Terremoto sul Vesuvio con magnitudo 2.5, epicentro nel cratere. I comuni coinvolti

Arrivano comunque notizie rassicuranti perché non si registrano danni né feriti. C'è però un pizzico di preoccupazione tra i cittadini.
I sismografi hanno rilevato due scosse di terremoto ravvicinate nella mattinata di oggi, 9 febbraio, con epicentro nel cratere del Vesuvio, in provincia di Napoli. Sono state entrambe molto superficiali, l'epicentro è stato localizzato nella stessa area.
In particolare - si legge - nel comune di Ottaviano, e la più forte, la seconda, ha avuto una magnitudo 2.5 Richter. Gli eventi sono stati localizzati dalla Sala Operativa INGV-OV (Napoli).

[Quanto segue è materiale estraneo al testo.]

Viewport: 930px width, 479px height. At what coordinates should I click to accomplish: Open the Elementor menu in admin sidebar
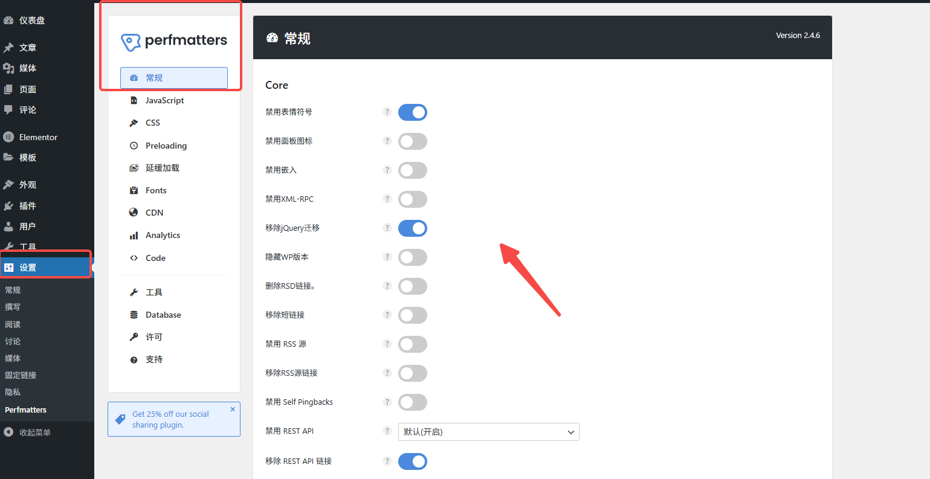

La prima scossa c'è stata alle 10.02 (ora italiana), con magnitudo 2.3 sulla scala Richter e profondità stimata in zero chilometri. Poco più di un minuto dopo c'è stato il secondo evento sismico: 10.03 (ora italiana).
Il tutto ad una profondità stimata di un chilometro e con magnitudo 2.5 Richter. Per fortuna arrivano notizie rassicuranti perché non si registrano danni né feriti. C'è però un pizzico di preoccupazione da parte dei cittadini che scrivono: "Non bastava il bradisismo dei Campi Flegrei e dintorni, ora pure il Vesuvio. Comunque i vulcanologi sostengono sia più delicata la questione solfatara. Che Dio ci protegga".